My uncle got her that machine when they first got married. She was only fifteen at the time.
When she passed away she was knocking on one hundred, so you do the math.
She also knitted, crotcheted and quilted and there is no telling of the baby blankets, clothes, quilts, jackets, dresses, etc., that she made for folks.
She was pretty good gardener also and inspired my love for growing things at a very early age.
Perhaps that is what got me thinking about her because just yesterday with a little daylight left, I broke up my garden spot.
I know it is early, but by March I'll have corn, potatoes and maybe some onions or radishes planted.
I'm seeing little hints of spring already. Like a few trees budding, jonquils blooming and I am looking out my dining room window now and seeing forsythia blooming its little yellow bells.

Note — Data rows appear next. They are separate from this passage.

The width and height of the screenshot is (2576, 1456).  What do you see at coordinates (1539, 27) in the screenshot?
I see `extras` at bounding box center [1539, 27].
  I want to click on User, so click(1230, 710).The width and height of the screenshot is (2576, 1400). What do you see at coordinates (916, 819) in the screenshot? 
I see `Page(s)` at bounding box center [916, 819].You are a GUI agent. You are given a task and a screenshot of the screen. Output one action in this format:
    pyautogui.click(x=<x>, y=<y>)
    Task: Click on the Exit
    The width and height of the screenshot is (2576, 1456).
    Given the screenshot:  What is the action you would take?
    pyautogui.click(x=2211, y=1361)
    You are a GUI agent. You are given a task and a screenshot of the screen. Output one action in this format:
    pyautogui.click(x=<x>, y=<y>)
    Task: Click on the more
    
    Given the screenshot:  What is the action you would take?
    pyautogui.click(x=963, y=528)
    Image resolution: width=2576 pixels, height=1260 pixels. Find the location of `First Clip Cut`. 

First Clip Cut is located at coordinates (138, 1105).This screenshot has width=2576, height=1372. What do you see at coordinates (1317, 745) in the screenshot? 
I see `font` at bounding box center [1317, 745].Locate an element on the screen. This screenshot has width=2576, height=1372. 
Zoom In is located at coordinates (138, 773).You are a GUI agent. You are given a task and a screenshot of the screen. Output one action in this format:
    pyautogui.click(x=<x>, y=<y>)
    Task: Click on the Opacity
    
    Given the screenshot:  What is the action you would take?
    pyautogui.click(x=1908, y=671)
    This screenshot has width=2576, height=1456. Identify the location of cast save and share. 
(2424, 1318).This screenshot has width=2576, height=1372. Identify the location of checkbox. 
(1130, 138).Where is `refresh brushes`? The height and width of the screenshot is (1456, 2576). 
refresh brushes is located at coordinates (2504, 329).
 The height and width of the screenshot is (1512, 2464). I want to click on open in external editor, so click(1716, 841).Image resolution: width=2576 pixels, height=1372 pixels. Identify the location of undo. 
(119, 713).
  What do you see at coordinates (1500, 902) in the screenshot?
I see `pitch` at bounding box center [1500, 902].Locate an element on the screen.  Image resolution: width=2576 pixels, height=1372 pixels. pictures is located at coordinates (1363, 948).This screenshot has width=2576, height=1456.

I know winter has not let go of its firm grip and we will see little teases of spring mixed with some more cold days.
It was a spring day when Lorean went to be with the Lord and that is a story in itself.
She wanted to maintain her independence so we moved her here on my place.
She was the "Sarge" then and would not move in.
She got a mobile home and nowhere else on my little twenty acres was good enough but in front of my home.
We clashed occasionally and I told her there was room for only one rooster on this hill and that was me.
I soon would eat those words.
Towards her latter days, she fell and broke her pelvic bone.
My wife and I could not provide the 24-hour-a-day care she needed so she went from a swing bed at the hospital to the nursing home for rehabilitation.
We promised her when she could walk again we would bring her home.
I think she thought we had put her out to pasture and gave up hope.
Easter Sunday a few days before she passed, my wife and I got her some fried chicken and apple pie from a local store she always loved, and carried it to her.
We didn't know at the time but a stomach virus had taken over many of the patients.
She told us to get it out of there, she didn't want to see, eat or smell it.
My last words to her was "Happy Easter to you too, Bye". Hers to me was,"I aim to be home by the first of April".
I gave a small eulogy at her funeral and told the folks that I doubted anyone there had not had something hand-made by her.
I read from the book of Proverbs 31:10-31 about a virtuous women.
No one I know fit that description better than her.
Ole Sarge's final order was complete, she went home by April.